By no means world beaters, Recreativo de Huelva are no Barcelona or Madrid but they are older than both, started a Spanish love affair with football that remains to this day, and will always have a footprint in the history of Spanish football.
But Recreativo isn’t the only British connection to Spanish football.
Scots and Englishmen founded several smaller clubs around the Madrid area before the birth of Real, and the Witty family helped to found Barcelona.
Many Scots who introduced football to the Catalonia region founded small clubs, and some even went onto to play for Barcelona.

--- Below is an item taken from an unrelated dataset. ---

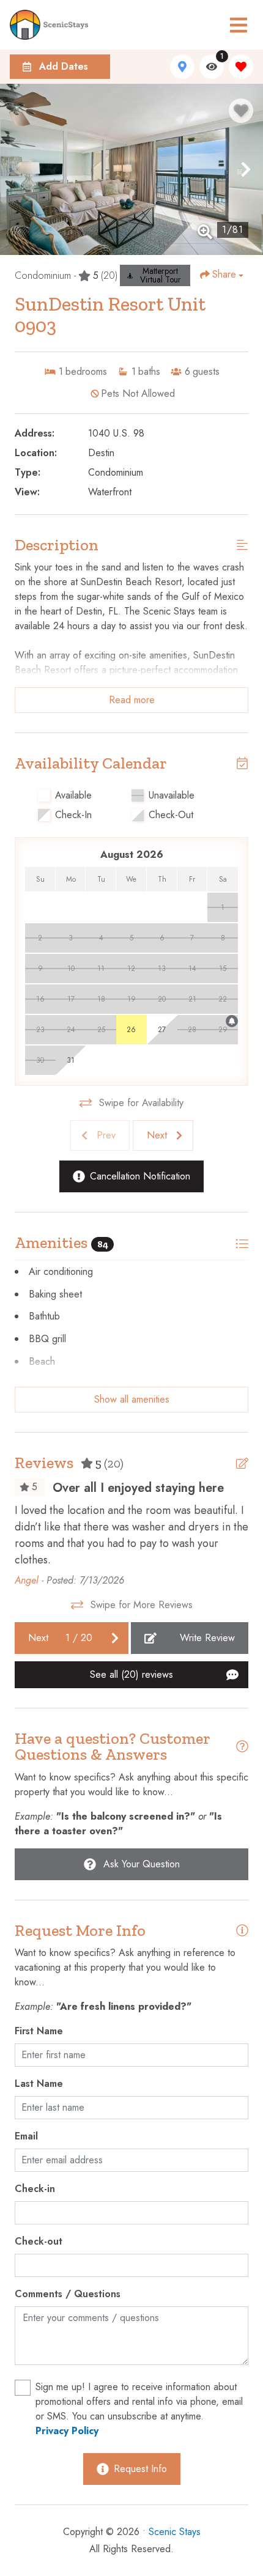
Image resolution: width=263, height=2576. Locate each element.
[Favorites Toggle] (241, 66)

Scot George Pattullo was one of Barça’s first greats, scoring an incredible 43 goals in 23 games between 1910 and 1912 and even coming out of retirement to play against local rivals Espanyol in the 1912 cup semi-final.
In the 1890’s British shipyard workers working in the Basque Country founded Bilbao Football Club.
Basque students who had been studying in England founded Athletic Club on their return home- naming it not ‘Atlético’ but Athletic in homage to the English game, and many early Spanish clubs were named in the English tradition and remained so until the rule of Franco.
Athletic Club de Bilbao even reportedly got their kit from Blackburn Rovers and then Southampton.
One curious linguistic quirk is that the word ‘fútbol’ even exists as a Spanish anglicism of the word football, and that very few clubs go by the more traditional ‘balompié’ like Real Betis de Balompié do.
Another example of the influence the creators of the beautiful game had over late 19th century Spaniards is seen in the iconic kits of Real Madrid, who in their early days adopted the all-white look to pay homage to the London-team Corinthian, an amateur team credited with having popularised football around the world and having promoted sportsmanship and fair play.
Whatever football team you support in Spain, whether it’s Sevilla, Celta de Vigo or of course Barça or Real, there’s a high chance the club’s origins have a British connection.